Le sous-secrétaire américain à la Défense, Elbridge Colby, se rendra jeudi au siège de l’OTAN à Bruxelles pour discuter avec les Alliés européens de la présence militaire américaine sur leur continent, que Washington entend redimensionner.
«Les États-Unis mènent des consultations avec leurs Alliés dans le cadre de la révision de leur posture de défense en Europe», a indiqué mercredi à l’AFP un responsable de l’Alliance atlantique, précisant que Elbridge Colby participerait à une réunion du Conseil de l’Atlantique Nord, l’instance dirigeante de l’OTAN.
«Nous devons envoyer jeudi un message européen uni pour montrer comment nous montons en puissance ensemble», a expliqué de son côté un diplomate européen à Bruxelles.

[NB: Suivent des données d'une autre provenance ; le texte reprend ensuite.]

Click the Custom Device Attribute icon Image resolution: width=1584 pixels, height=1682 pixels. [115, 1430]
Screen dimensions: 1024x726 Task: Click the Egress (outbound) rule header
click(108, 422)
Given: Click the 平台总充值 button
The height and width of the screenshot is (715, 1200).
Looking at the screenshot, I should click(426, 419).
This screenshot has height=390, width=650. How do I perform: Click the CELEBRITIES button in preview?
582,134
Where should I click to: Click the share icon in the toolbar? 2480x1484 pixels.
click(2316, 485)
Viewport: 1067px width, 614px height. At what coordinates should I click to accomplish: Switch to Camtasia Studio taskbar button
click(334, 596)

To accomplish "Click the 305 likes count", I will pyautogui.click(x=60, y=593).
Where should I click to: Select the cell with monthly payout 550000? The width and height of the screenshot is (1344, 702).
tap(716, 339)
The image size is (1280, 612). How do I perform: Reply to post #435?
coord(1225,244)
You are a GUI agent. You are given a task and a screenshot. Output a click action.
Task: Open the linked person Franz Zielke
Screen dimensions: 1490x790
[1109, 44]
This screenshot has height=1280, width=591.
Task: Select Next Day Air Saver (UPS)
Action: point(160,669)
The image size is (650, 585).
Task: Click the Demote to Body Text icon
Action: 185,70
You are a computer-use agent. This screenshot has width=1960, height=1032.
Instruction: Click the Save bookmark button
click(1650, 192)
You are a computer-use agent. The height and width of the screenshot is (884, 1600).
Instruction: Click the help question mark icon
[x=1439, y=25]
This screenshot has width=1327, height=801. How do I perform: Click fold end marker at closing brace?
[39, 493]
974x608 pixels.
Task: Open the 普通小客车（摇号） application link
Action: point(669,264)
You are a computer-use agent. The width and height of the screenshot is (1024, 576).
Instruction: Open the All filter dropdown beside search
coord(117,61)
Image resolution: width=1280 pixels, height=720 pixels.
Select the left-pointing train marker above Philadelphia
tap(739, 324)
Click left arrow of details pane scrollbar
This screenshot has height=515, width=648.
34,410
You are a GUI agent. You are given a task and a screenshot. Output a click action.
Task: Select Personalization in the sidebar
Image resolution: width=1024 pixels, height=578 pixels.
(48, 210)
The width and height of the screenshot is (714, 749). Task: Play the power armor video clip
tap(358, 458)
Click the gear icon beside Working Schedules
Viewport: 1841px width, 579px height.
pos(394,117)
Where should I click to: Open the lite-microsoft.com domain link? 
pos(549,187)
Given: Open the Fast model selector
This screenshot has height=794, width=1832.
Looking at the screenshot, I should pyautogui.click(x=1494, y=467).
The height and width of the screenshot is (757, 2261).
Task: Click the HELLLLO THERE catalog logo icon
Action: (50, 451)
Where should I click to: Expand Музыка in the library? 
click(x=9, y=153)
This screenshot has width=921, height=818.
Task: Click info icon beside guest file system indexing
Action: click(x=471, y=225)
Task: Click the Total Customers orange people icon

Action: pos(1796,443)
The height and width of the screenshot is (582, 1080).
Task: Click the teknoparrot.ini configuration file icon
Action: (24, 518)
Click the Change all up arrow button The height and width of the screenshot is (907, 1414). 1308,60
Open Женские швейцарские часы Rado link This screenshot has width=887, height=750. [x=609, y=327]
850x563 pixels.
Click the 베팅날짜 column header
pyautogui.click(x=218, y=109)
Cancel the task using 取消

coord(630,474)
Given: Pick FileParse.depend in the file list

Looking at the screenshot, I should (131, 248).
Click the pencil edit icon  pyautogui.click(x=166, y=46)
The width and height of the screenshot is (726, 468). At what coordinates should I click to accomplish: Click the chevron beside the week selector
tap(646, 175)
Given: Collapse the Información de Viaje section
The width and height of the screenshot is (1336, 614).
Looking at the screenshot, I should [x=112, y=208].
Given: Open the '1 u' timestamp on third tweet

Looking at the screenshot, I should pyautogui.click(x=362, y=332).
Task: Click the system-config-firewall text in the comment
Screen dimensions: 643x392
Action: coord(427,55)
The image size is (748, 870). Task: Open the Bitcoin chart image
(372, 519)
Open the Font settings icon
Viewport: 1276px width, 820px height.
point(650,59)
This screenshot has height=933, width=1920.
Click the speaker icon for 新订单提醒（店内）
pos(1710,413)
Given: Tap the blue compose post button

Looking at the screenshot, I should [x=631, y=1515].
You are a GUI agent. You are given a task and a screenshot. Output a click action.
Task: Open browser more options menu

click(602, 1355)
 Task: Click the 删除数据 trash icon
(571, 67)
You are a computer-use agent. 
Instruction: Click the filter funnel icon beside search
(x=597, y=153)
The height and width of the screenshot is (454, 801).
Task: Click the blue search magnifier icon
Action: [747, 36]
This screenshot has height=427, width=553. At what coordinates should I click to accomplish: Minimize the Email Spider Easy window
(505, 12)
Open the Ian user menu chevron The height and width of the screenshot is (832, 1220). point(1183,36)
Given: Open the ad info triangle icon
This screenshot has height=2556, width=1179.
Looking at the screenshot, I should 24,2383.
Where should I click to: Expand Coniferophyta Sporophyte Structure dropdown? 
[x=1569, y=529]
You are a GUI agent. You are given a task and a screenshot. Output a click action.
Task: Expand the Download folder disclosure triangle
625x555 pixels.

Les États-Unis ont décidé en juin de se donner six mois pour revoir leur présence militaire en Europe, avec pour objectif que l’Europe assume à terme «la responsabilité première de sa défense conventionnelle». Cet examen de leur engagement sur le continent européen a formellement débuté fin juillet.
L’exigence par les États-Unis d’un meilleur partage du fardeau entre Européens et Américains dans la défense du continent n’est pas nouvelle. Mais elle a pris un tour plus dramatique depuis le retour de Donald Trump à la Maison-Blanche l’an dernier.
Sous pression du président américain, les Alliés européens et le Canada se sont engagés à consacrer au moins 5% de leur Produit intérieur brut (PIB) à leur défense d’ici 2035.
Cette montée en puissance s’accompagne d’une réduction de l’engagement américain, y compris de retraits de troupes. Les États-Unis ont annoncé en mai leur décision de retirer entre 4000 et 5000 soldats en Allemagne, sur les 36 000 stationnés dans ce pays.
Washington a également indiqué début juin sa volonté de réduire sa contribution au «modèle de forces» de l’Alliance, qui permet à cette dernière de savoir sur quels moyens militaires elle peut compter de la part de ses 32 pays membres en cas de nécessité.